**What the exercise asks**
Only lines containing the word "agent" belong in the answer; copy each one from the records.

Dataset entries
== Segment start ==

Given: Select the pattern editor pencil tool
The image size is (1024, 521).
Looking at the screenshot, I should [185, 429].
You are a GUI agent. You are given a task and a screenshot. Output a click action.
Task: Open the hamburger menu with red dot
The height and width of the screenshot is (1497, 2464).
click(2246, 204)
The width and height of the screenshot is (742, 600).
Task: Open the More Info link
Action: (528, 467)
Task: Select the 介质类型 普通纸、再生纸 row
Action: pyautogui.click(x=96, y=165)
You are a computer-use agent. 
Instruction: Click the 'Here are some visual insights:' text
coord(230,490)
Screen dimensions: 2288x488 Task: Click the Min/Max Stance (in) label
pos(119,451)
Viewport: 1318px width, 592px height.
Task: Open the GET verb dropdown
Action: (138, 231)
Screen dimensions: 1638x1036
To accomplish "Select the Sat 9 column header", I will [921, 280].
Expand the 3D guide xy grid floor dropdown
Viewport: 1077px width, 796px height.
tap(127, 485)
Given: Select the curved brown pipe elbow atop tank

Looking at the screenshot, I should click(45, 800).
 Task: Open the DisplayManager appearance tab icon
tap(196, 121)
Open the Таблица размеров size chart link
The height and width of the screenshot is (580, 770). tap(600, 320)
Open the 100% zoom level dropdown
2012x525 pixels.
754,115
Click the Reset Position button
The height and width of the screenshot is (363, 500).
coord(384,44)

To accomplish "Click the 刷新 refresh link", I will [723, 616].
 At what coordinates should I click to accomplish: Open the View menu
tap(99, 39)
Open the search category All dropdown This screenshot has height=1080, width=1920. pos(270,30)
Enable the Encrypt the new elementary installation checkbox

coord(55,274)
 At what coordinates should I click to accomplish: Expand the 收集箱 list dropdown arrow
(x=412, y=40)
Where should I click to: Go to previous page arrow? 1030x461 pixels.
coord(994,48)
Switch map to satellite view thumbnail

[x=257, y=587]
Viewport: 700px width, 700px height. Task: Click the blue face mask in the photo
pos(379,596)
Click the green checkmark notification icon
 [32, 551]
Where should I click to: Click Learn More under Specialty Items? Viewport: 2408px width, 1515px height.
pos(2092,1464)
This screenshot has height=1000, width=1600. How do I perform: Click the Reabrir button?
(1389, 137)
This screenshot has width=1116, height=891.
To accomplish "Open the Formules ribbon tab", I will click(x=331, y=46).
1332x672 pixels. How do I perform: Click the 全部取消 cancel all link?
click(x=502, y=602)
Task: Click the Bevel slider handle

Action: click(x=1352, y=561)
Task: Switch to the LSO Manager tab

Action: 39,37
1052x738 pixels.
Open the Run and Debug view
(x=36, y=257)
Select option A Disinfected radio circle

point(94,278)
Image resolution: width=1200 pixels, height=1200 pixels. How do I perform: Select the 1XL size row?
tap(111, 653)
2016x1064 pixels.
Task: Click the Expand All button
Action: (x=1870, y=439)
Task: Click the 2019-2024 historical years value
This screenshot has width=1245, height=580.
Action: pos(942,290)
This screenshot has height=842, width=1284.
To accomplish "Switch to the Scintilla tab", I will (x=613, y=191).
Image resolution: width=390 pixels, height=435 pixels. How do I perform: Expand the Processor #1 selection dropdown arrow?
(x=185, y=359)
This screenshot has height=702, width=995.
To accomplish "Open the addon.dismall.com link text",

== Segment end ==

**Solution to this exercise**
You are a GUI agent. You are given a task and a screenshot. Output a click action.
You are a computer-use agent. 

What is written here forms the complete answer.